While senior members of the Federal Government were busy trying to find the most politically correct methods of discussing the jihadist attack, local law enforcement, first responders, and medical professionals were still working tirelessly to save lives and reeling from the carnage they witnessed.

The attack claimed the lives of 49 people and wounded 53 more and those who responded bear the invisible wounds associated with this trauma. In the months and years following the jihad attack, numerous first responders have sought help to deal with post-traumatic stress disorder (PTSD), including 26 that underwent treatment at the University of Central Florida’s Restores clinic, which was originally funded by the U.S. Department of Defense for post-9/11 combat veterans.  Many of these courageous local civil servants are scarred for life. “I never saw myself in this position,” said Orlando Police officer Gerry Realin. “I’ve never been the same since, and I can’t go back.”

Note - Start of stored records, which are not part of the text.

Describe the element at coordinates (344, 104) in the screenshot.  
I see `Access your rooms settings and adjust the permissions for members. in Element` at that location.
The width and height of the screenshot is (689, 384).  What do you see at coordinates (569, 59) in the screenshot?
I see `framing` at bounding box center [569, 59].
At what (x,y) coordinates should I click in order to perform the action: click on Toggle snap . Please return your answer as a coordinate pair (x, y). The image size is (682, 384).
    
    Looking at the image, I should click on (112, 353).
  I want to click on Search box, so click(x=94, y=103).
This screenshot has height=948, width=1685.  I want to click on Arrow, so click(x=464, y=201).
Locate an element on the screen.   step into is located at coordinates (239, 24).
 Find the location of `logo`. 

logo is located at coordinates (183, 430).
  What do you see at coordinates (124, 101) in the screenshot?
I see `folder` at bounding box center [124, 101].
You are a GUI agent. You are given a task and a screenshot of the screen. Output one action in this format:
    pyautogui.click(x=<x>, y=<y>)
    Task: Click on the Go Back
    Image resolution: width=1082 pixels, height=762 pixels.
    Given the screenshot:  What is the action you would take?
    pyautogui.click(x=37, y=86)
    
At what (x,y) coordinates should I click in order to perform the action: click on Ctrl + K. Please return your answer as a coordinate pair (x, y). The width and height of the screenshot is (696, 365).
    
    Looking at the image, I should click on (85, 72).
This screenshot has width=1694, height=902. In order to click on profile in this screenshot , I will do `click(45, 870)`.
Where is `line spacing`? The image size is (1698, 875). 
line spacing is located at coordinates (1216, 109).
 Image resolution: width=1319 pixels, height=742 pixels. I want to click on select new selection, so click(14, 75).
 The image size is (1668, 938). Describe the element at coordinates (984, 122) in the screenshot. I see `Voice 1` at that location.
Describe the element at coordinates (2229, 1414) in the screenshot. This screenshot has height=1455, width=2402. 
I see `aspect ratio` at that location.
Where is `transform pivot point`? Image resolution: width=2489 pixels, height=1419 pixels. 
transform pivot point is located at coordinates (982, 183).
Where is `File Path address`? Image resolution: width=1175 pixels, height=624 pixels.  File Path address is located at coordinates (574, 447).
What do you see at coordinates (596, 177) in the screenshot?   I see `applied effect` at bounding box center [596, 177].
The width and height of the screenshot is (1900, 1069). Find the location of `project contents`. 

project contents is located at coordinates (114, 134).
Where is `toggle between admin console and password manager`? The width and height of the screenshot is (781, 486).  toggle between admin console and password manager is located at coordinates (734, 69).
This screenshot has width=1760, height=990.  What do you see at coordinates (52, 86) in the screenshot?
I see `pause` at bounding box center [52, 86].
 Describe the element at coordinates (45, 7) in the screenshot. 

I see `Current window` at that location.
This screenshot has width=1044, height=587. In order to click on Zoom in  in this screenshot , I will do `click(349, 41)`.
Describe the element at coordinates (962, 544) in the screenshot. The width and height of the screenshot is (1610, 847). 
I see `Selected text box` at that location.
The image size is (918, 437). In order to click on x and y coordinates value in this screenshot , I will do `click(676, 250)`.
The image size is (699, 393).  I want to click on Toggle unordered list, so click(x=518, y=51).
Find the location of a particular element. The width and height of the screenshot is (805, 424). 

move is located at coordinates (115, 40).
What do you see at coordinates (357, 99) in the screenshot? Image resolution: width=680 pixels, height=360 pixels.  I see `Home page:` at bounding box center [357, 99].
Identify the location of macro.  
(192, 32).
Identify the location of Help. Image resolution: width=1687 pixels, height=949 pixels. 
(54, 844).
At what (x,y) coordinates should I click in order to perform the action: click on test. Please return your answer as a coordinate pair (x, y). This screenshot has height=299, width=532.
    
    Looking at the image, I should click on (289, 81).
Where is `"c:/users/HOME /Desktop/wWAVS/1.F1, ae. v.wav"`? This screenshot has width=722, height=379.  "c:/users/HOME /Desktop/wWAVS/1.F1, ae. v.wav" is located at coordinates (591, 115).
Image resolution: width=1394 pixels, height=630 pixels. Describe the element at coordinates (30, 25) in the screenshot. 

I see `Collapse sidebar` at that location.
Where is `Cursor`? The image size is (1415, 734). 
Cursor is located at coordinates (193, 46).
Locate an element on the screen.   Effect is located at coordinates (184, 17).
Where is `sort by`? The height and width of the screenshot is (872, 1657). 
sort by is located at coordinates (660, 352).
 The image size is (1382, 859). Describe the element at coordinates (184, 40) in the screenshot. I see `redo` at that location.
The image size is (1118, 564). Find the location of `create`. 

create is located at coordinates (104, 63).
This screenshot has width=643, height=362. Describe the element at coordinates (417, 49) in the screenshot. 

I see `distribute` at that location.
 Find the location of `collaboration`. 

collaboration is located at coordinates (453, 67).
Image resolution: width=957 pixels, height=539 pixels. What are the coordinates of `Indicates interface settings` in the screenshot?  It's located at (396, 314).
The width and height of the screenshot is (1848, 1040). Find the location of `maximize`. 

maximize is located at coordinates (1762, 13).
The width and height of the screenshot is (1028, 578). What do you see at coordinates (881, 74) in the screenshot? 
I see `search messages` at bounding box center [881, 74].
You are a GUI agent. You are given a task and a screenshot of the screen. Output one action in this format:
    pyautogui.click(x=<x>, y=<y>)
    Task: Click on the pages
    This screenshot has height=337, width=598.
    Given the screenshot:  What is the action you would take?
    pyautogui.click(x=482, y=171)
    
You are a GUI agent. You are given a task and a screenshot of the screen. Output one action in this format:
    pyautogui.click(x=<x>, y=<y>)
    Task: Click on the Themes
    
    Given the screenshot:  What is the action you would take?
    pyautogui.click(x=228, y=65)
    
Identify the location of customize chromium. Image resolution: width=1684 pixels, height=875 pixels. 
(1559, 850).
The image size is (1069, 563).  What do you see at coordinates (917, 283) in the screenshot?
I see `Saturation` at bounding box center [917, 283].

Overall, the Federal Government’s two-decade response to 9/11 has made three things clear:

While there are still many committed federal law enforcement agents and military and intelligence personnel putting their lives on the line every day to investigate terrorist networks and combat jihadists worldwide, America will continue to lose the overall fight so long as the federal government refuses to know the enemy.

Gone are the days when America could just send its warfighters abroad to fight terrorism. The nation now depends on local law enforcement to respond to attacks, even against unarmed military personnel, here at home.

Ultimately, until – and even after – the federal government makes a major course correction, if Americans want to be safeguarded against the threat from terrorism, citizens themselves – and especially their local law enforcement and first responders – will need to be more engaged in the struggle against terrorism.  They can begin with education and investigation into the shariah doctrine and jihadist networks that propagate it.